Word and element location entries:
****

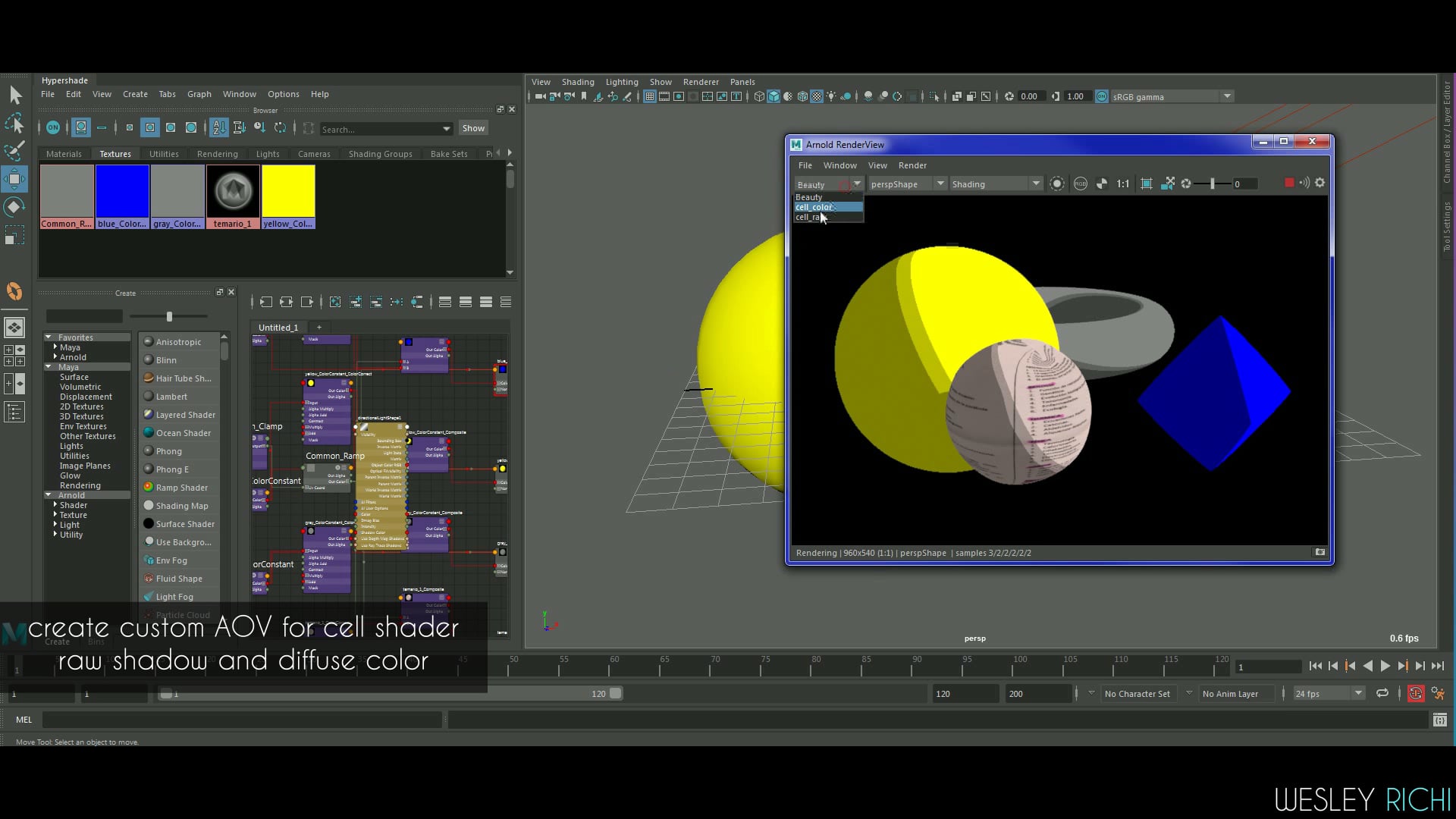Viewport: 1456px width, 819px height.
Task: Open the Render menu in Arnold RenderView
Action: click(x=912, y=165)
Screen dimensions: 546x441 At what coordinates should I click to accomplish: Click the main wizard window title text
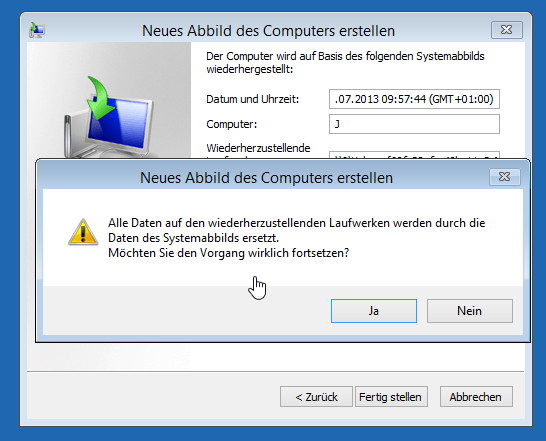[x=268, y=31]
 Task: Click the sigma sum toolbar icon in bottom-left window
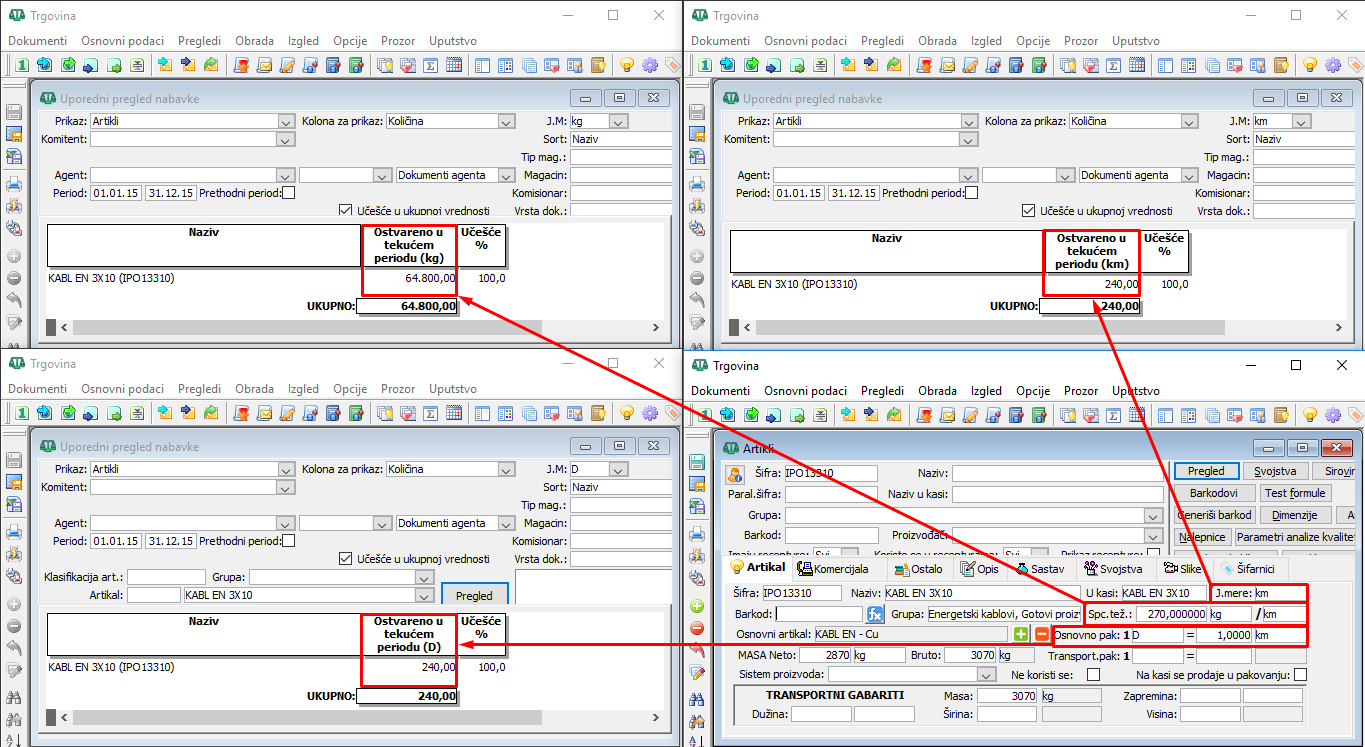pos(431,412)
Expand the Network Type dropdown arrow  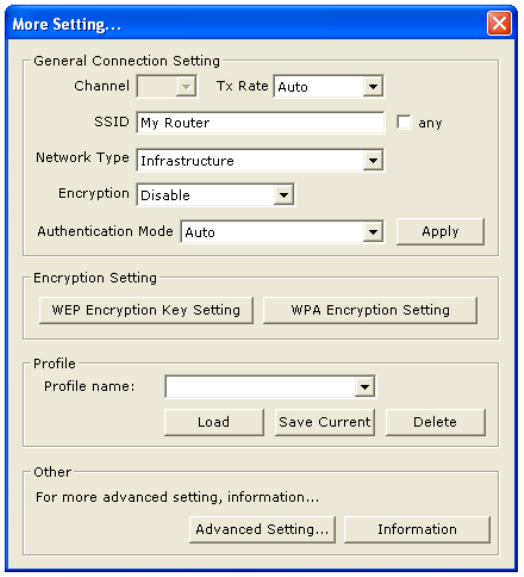(x=373, y=160)
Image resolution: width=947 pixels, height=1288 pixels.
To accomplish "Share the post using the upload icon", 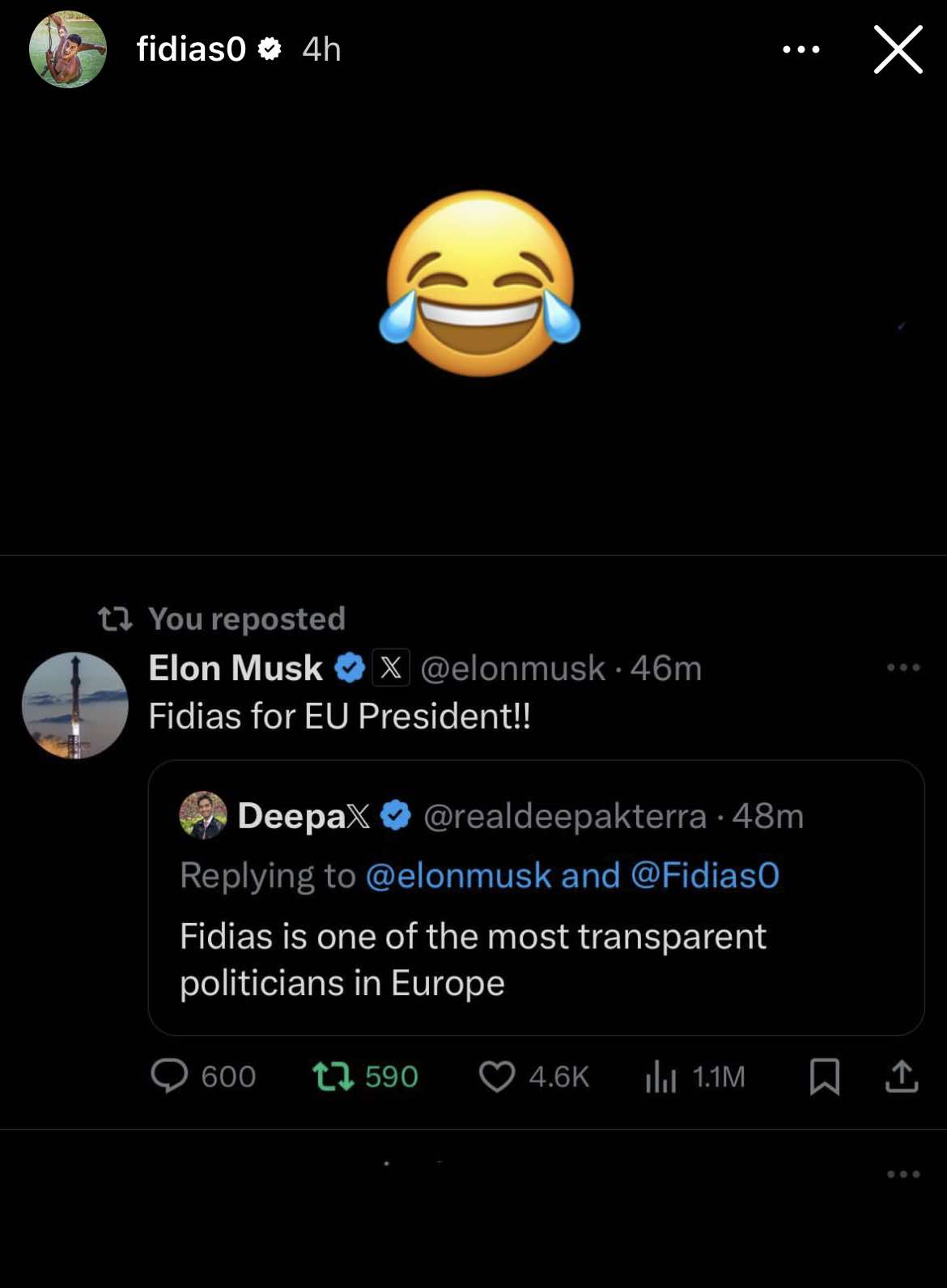I will tap(902, 1077).
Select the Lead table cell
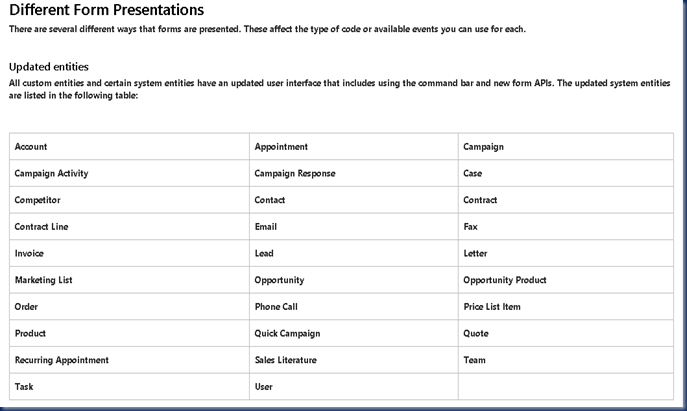Screen dimensions: 687x411 pyautogui.click(x=264, y=254)
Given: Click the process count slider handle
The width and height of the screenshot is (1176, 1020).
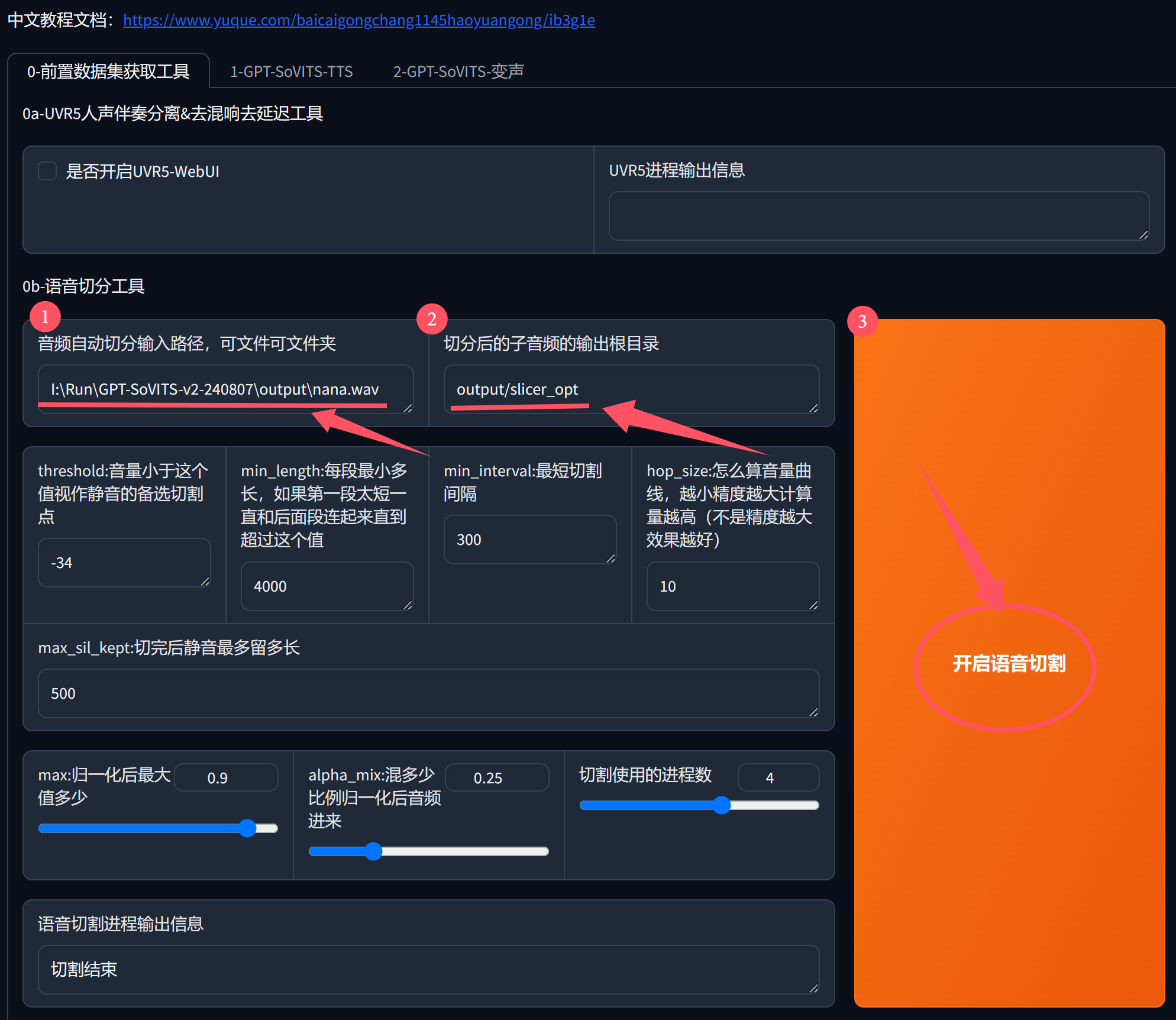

****

WHAT IS NEEDED =>
Substitute "slider knob" for "slider handle" in the stretch from the line containing "Select the Lead table cell" through the end of the entries, and write that stretch out again with nothing else changed. Leave the pictures out.

FINISHED TASK =>
Select the Lead table cell
Screen dimensions: 687x411 pyautogui.click(x=264, y=254)
Given: Click the process count slider knob
The width and height of the screenshot is (1176, 1020).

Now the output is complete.